Simul rappelling is done by two climbers descending on the same rope at the same time. This scenario might be employed should the need to retreat from an oncoming weather disturbance not permit enough time for a normal descent. In some cases, there might not be a safe anchor point so a simul descent is necessary. Below are some do’s and don’ts when simul rappelling.
- Do weight and unweight the rope at the same time. Without counterbalancing, one partner may fall and pull the rope with him, leaving the other without any support and he may fall at the same time.
- Do be mindful of your weight difference if a bit substantial. The heavier partner may descend faster due to being heavier and may pull up the other one so be aware of your weight difference. The heavier one should rappel below the lighter partner. You must be connected to each other by a double-length sling.
- Do communicate. You have to rappel at the same speed to maintain your distance from each other. Stay 5 meters apart at most to better communicate clearly and frequently.
- Do tie the ends of the rope. If one rappels of the rope, the other will fall as his weight has no more counterbalance.
- Do have a backup. In case one loses control, the other will have no counterbalance and the consequences are unthinkable.
- Don’t simul rappel if the terrain seems difficult. For example, the ground might be loose and you wind up dislodging rocks onto your partner below.
- Don’t rely on webbing for anchors when simul rappelling. The added weight and constant movement of the rope will cut through the webbing prematurely and cause it to fail. Make sure the anchor can hold both of your weights.

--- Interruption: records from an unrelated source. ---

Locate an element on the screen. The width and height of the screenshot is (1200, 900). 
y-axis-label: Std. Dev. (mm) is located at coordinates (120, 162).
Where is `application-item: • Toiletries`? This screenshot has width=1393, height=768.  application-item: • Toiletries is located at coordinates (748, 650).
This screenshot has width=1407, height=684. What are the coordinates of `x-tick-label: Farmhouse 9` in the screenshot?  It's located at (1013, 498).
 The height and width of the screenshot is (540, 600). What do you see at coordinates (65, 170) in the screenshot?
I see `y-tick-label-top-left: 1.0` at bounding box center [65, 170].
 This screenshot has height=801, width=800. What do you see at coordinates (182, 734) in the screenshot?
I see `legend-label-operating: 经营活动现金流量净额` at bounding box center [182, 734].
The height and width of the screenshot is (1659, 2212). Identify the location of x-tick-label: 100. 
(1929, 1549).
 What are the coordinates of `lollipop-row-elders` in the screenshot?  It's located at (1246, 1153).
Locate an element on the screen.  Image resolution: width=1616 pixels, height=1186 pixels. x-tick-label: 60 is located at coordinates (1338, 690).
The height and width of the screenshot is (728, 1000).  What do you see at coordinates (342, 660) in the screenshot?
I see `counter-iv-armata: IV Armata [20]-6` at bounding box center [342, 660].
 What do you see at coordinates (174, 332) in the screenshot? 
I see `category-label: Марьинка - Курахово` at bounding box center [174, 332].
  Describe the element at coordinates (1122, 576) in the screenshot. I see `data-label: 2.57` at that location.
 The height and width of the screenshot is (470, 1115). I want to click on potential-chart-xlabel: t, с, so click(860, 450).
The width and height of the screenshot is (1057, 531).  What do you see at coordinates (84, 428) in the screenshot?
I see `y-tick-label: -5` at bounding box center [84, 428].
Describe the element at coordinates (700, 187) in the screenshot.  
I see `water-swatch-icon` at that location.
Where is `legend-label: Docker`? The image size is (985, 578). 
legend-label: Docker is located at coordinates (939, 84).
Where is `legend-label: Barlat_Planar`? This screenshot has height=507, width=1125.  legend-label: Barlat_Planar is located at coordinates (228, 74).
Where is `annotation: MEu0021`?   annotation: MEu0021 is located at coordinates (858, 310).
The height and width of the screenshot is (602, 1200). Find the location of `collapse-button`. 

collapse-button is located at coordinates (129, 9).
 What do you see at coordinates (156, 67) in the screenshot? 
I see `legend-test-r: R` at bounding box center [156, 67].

What is Waterfall Rappelling?
As the name suggests, waterfall rappelling is done by rappelling in waterfalls! The idea is easy enough to grasp and practice; get into a harness and rappelling rope and lower yourself down a waterfall or have someone belay you down.
If you are a beginner, there are a few tours offering this type of adventure. They provide all the equipment and some basic safety and training briefing before getting you down the waterfalls.
Is Waterfall Rappelling Safe?
As long as you follow the standard procedures and practices, waterfall rappelling should be safe. A little extra safety consciousness may be necessary due to more slippery conditions and having the waterfall cascade over you. It should not be much different from a simple rappel. But it’s a lot more fun!
Of course, the added factors of cold water and slippery terrain affect the whole experience making it a more challenging but very fun version of normal rappelling.
How Do You Rappel Down a Waterfall?
You rappel down a waterfall in much the same way as you rappel down from a mountain. You can have someone belay you down or you can rappel yourself down. You use the same equipment and use the same technique.
Gear-wise, a static rope is recommended as it helps with grip and rope control when you and your hands are soaked in water.
What Do You Wear to a Waterfall Rappelling?
A few simple clothing rules to follow when waterfall rappelling is wearing quick-dry clothing and using water-resistant footwear. Some tours provide the shoes to make sure they are activity-appropriate.
You must also take into account your rappelling location. Some countries’ weather is fairly hot and humid that you can do with just a shirt and shorts but other locations just might be too uncomfortably cold so a wetsuit is a must.
Can You Rappel Down El Capitan?
Rappelling down El Capitan is one way of getting down after scaling it. However, only the more proficient mountaineers can handle rappelling off El Capitan. The drop is vertical so only the most experienced are capable of rappelling down El Capitan.
This descent from El Cap is known as the East Ledges descent. It consists of a steep hike down followed by a vertical rappel. This is the fastest way of getting off El Capitan but also the most dangerous and complicated way.